• [EXERCISE AIM]:
Type out the records again, exactly as they are.

• [RECORDS SUPPLIED]:
*** Begin section ***
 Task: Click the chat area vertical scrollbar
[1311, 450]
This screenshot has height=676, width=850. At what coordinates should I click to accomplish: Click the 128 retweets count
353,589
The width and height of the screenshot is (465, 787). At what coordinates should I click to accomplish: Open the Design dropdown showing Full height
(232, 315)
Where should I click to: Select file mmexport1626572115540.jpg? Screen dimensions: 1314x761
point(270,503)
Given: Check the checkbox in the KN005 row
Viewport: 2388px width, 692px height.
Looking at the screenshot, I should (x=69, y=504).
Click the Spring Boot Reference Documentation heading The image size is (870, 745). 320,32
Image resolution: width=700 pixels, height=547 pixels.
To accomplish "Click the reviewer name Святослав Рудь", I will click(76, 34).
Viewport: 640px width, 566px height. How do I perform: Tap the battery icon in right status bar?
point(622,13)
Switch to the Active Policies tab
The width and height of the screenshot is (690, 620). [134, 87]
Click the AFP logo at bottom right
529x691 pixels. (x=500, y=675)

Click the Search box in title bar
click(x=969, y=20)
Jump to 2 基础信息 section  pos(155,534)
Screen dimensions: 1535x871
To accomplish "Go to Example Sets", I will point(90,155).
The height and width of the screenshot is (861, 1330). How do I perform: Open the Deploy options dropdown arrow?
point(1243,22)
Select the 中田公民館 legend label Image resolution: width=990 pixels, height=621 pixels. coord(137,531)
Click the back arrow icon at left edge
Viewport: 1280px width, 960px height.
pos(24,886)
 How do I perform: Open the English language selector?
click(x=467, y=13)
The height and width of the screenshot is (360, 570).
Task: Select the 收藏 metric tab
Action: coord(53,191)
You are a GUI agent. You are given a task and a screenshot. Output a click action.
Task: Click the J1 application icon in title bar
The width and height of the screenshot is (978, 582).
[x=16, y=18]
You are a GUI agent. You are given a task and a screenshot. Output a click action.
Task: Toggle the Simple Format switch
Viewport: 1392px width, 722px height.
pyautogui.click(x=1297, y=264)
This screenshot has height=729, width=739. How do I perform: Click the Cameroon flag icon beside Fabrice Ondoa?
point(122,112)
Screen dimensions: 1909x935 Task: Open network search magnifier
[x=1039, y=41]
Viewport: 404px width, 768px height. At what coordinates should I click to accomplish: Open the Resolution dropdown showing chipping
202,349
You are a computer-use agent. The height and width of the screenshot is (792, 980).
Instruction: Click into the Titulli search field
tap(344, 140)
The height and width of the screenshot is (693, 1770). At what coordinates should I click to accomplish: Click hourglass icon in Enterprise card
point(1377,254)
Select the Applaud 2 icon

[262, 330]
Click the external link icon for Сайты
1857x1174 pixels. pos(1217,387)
*** End section ***
• [ANSWER TO THIS TASK]:
 Task: Click the chat area vertical scrollbar
[1311, 450]
This screenshot has height=676, width=850. At what coordinates should I click to accomplish: Click the 128 retweets count
353,589
The width and height of the screenshot is (465, 787). At what coordinates should I click to accomplish: Open the Design dropdown showing Full height
(232, 315)
Where should I click to: Select file mmexport1626572115540.jpg? Screen dimensions: 1314x761
point(270,503)
Given: Check the checkbox in the KN005 row
Viewport: 2388px width, 692px height.
Looking at the screenshot, I should (x=69, y=504).
Click the Spring Boot Reference Documentation heading The image size is (870, 745). 320,32
Image resolution: width=700 pixels, height=547 pixels.
To accomplish "Click the reviewer name Святослав Рудь", I will click(76, 34).
Viewport: 640px width, 566px height. How do I perform: Tap the battery icon in right status bar?
point(622,13)
Switch to the Active Policies tab
The width and height of the screenshot is (690, 620). [134, 87]
Click the AFP logo at bottom right
529x691 pixels. (x=500, y=675)

Click the Search box in title bar
click(x=969, y=20)
Jump to 2 基础信息 section  pos(155,534)
Screen dimensions: 1535x871
To accomplish "Go to Example Sets", I will point(90,155).
The height and width of the screenshot is (861, 1330). How do I perform: Open the Deploy options dropdown arrow?
point(1243,22)
Select the 中田公民館 legend label Image resolution: width=990 pixels, height=621 pixels. coord(137,531)
Click the back arrow icon at left edge
Viewport: 1280px width, 960px height.
pos(24,886)
 How do I perform: Open the English language selector?
click(x=467, y=13)
The height and width of the screenshot is (360, 570).
Task: Select the 收藏 metric tab
Action: coord(53,191)
You are a GUI agent. You are given a task and a screenshot. Output a click action.
Task: Click the J1 application icon in title bar
The width and height of the screenshot is (978, 582).
[x=16, y=18]
You are a GUI agent. You are given a task and a screenshot. Output a click action.
Task: Toggle the Simple Format switch
Viewport: 1392px width, 722px height.
pyautogui.click(x=1297, y=264)
This screenshot has height=729, width=739. How do I perform: Click the Cameroon flag icon beside Fabrice Ondoa?
point(122,112)
Screen dimensions: 1909x935 Task: Open network search magnifier
[x=1039, y=41]
Viewport: 404px width, 768px height. At what coordinates should I click to accomplish: Open the Resolution dropdown showing chipping
202,349
You are a computer-use agent. The height and width of the screenshot is (792, 980).
Instruction: Click into the Titulli search field
tap(344, 140)
The height and width of the screenshot is (693, 1770). At what coordinates should I click to accomplish: Click hourglass icon in Enterprise card
point(1377,254)
Select the Applaud 2 icon

[262, 330]
Click the external link icon for Сайты
1857x1174 pixels. pos(1217,387)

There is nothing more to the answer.